Änderung #1: Klassische Klassen mit modernem Twist

Die Spezialisten aus Battlefield 2042 gehören der Vergangenheit an. Stattdessen setzen die Entwicklerinnen und Entwickler nun wieder auf vier altbewährte Klassen. Ihr zieht als Sturmsoldat, Pionier, Versorgungssoldat und Aufklärer in die Schlacht. Entsprechend eurer Rolle räumt ihr also an der Front auf, sprengt und repariert Panzer, heilt eure Teamkameraden oder gebt aus sicherer Entfernung Feuerschutz und liefert wichtige Informationen über aktuelle Geschehnisse auf dem Schlachtfeld. Die individuellen Skills und Ausrüstungen fallen also wieder deutlich wichtiger aus.
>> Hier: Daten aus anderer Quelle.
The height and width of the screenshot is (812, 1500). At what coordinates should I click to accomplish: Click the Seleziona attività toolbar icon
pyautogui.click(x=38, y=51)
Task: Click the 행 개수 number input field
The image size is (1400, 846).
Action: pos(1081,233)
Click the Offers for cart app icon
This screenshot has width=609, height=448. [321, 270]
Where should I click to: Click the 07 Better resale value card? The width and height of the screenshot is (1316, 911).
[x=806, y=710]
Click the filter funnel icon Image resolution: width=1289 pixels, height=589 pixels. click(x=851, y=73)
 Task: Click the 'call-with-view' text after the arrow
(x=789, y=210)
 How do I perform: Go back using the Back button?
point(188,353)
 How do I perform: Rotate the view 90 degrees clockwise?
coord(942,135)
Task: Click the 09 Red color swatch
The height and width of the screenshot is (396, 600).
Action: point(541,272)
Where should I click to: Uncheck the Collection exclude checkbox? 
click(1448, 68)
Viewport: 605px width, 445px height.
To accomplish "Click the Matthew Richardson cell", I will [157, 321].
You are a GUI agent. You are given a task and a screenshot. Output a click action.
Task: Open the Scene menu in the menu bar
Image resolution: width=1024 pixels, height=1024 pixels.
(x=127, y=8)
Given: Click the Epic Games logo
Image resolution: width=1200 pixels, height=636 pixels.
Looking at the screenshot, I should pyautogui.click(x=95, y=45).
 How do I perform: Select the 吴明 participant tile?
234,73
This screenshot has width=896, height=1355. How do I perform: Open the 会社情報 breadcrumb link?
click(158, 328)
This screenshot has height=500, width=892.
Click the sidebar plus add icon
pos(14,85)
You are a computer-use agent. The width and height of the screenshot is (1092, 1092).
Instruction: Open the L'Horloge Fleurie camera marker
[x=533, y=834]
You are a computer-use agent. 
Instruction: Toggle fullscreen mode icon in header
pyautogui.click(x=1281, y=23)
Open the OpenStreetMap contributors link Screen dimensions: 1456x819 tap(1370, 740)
Gänzlich klassisch kommt das System aber nicht daher. Ihr seid nämlich nicht mehr auf bestimmte Waffentypen festgelegt, sondern dürft mit jeder Klasse jeden Schießprügel nutzen. Wahlweise bieten Server-Einstellungen aber auch die klassischen Einschränkungen. Dazu bieten die Trainingspfade ein neues taktisches Element. Für jede Klasse gibt es zwei Wege, die Boni und Vorteile basierend auf eurer Leistung bieten. Sogar eine besonders nützliche Fähigkeit, ähnlich einem ultimativen Skill in einem Rollenspiel, steht euch zur Verfügung.